Lyrically, *Perennial* operates at the intersection of the confessional and the universal. Deakin writes about anxiety and loss without resorting to cliché or melodrama, instead finding unexpected angles into familiar devastations. The album title itself—*Perennial*—suggests both the recurring nature of these emotional states and a quiet resistance to them; perennials return, yes, but they also persist. They bloom again. This tension between destruction and endurance runs through every song like a fault line.
The sequencing demonstrates a sophisticated understanding of emotional arc.
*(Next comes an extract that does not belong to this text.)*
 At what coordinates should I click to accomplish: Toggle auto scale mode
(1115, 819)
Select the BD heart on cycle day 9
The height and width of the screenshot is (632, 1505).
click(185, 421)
Early tracks establish the album's central concerns—vulnerability, yearning, the difficulty of connection—before later songs complicate these ideas, refusing easy resolution. Deakin never allows *Perennial* to become background music; it demands engagement, asks questions of the listener, occasionally pushes them away only to pull them back with a melody too beautiful to resist.
The influence of Bon Iver's textural experiments is evident, particularly in how Deakin uses space and silence as compositional elements. But where Justin Vernon often disappears into abstraction, Deakin remains insistently present, her voice and her pain immediate and recognizable. This is music made by someone still in the midst of processing their experiences, not someone who has found peace with them—and the album is more powerful for that refusal of closure.
Comparisons to contemporaries will inevitably arise—Phoebe Bridgers' excavation of suburban melancholy, Julien Baker's religious reckoning with suffering, Adrianne Lenker's folk minimalism—but Deakin carves out her own territory. Her British-German heritage perhaps contributes to this distinct sensibility; the album feels emotionally direct in a particularly European way while employing the sonic language of American indie folk.
*Perennial* announces Kathi Deakin as a vital new voice, someone unafraid to make music that aches, that overwhelms, that sits uncomfortably with easy categorization. This is a debut that trusts in complexity, in the healing potential of articulating pain rather than transcending it. The honesty here glitters amid the hurt—not as redemption, but as recognition. We suffer, yes. But we return. We bloom again, somehow. And Deakin has given us the soundtrack for that stubborn, essential resilience.